(Click-target data)
★ ★ ★

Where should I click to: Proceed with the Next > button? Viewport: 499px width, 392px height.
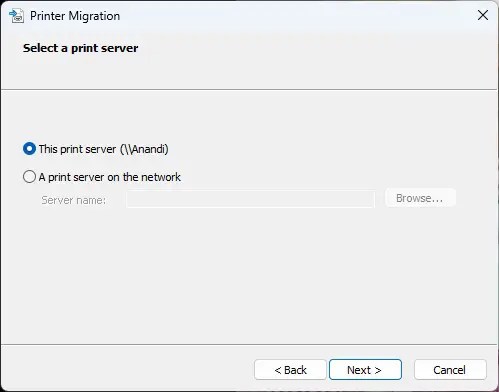pyautogui.click(x=365, y=370)
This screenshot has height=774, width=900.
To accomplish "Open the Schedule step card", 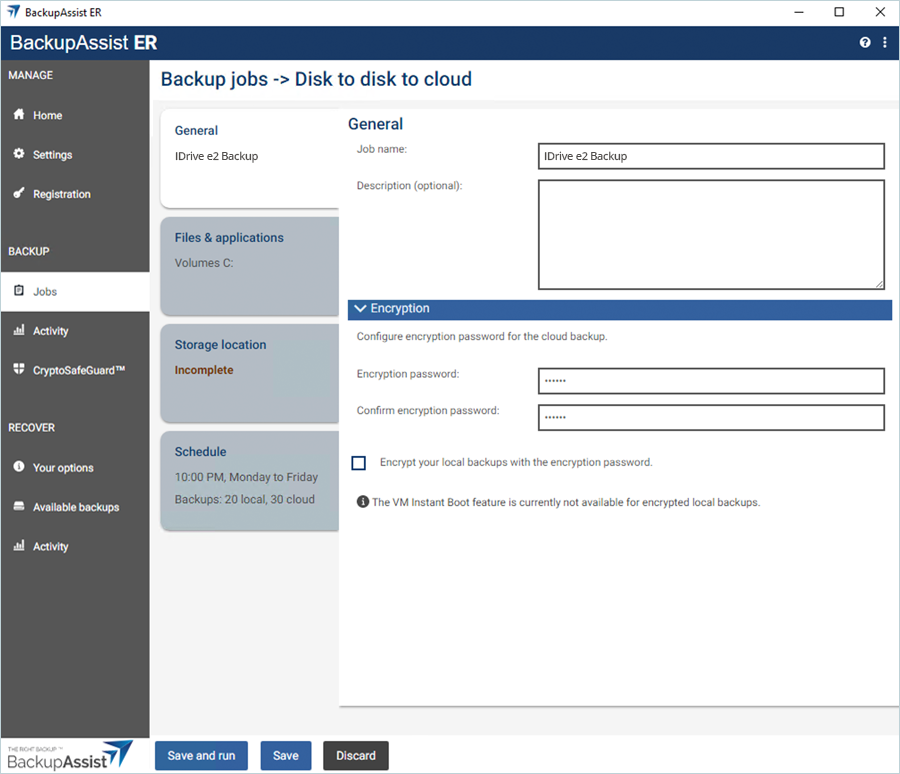I will tap(249, 479).
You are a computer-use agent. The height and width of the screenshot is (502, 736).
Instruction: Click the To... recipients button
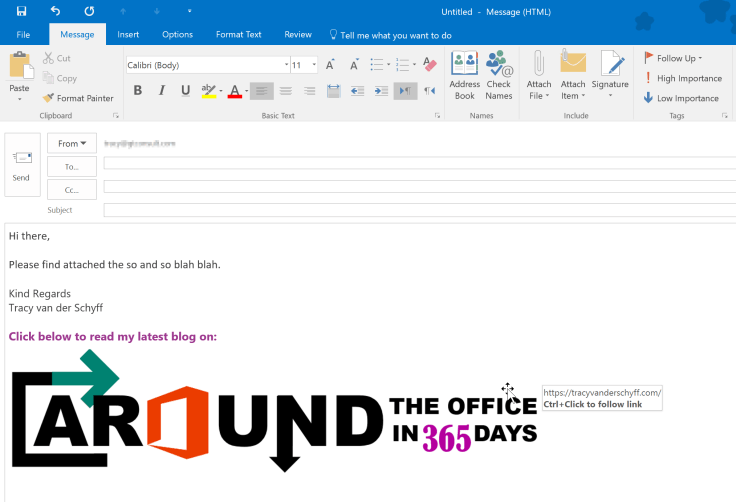coord(72,167)
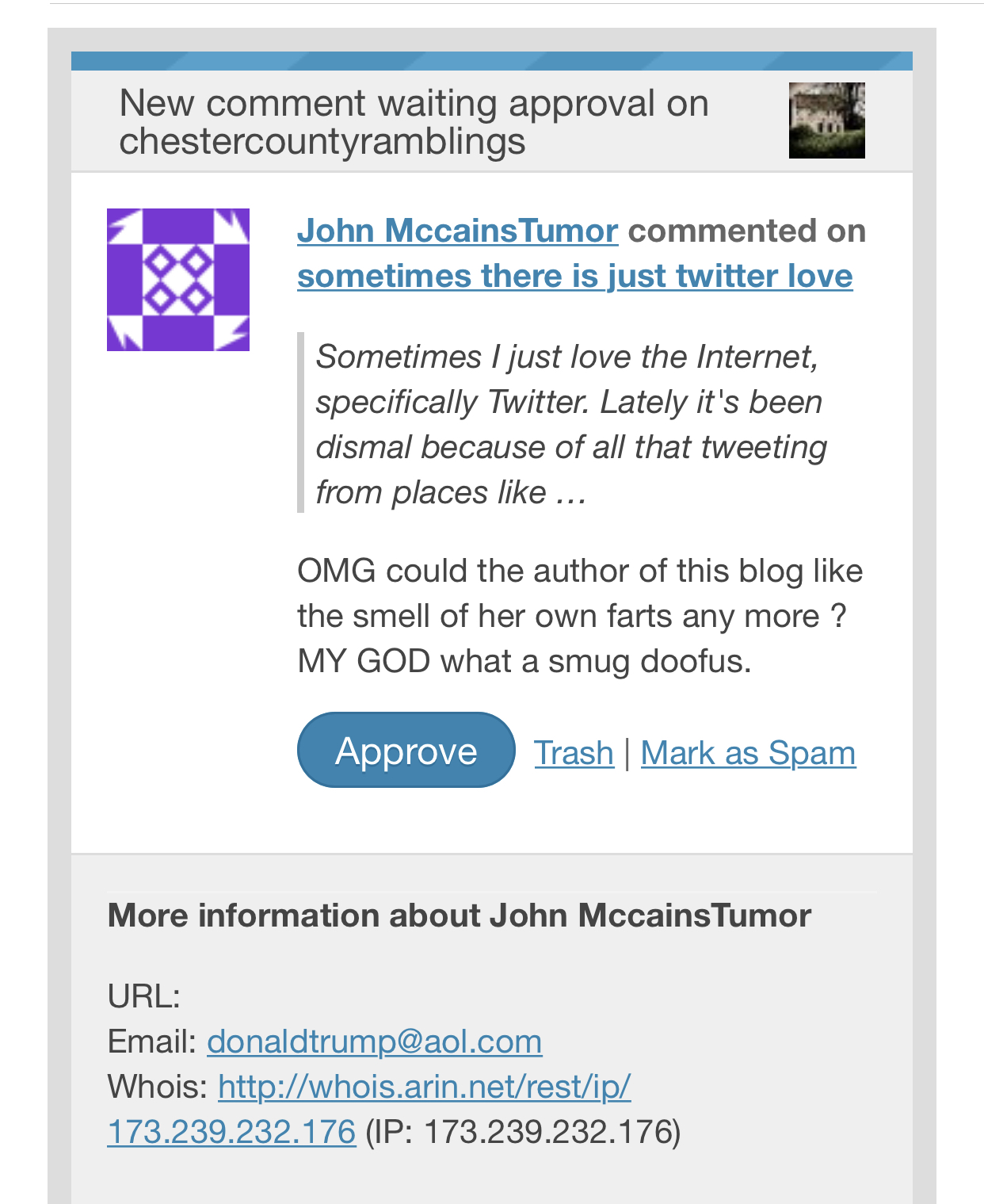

★ ★ ★

#### [Direction]
Copy the data from the line containing "You are a computer-use" through the end, keeping every line exactly as it is and including both ends. Leave the pictures out.

#### [Task result]
You are a computer-use agent. The height and width of the screenshot is (502, 736).
Instruction: Click the To... recipients button
coord(72,167)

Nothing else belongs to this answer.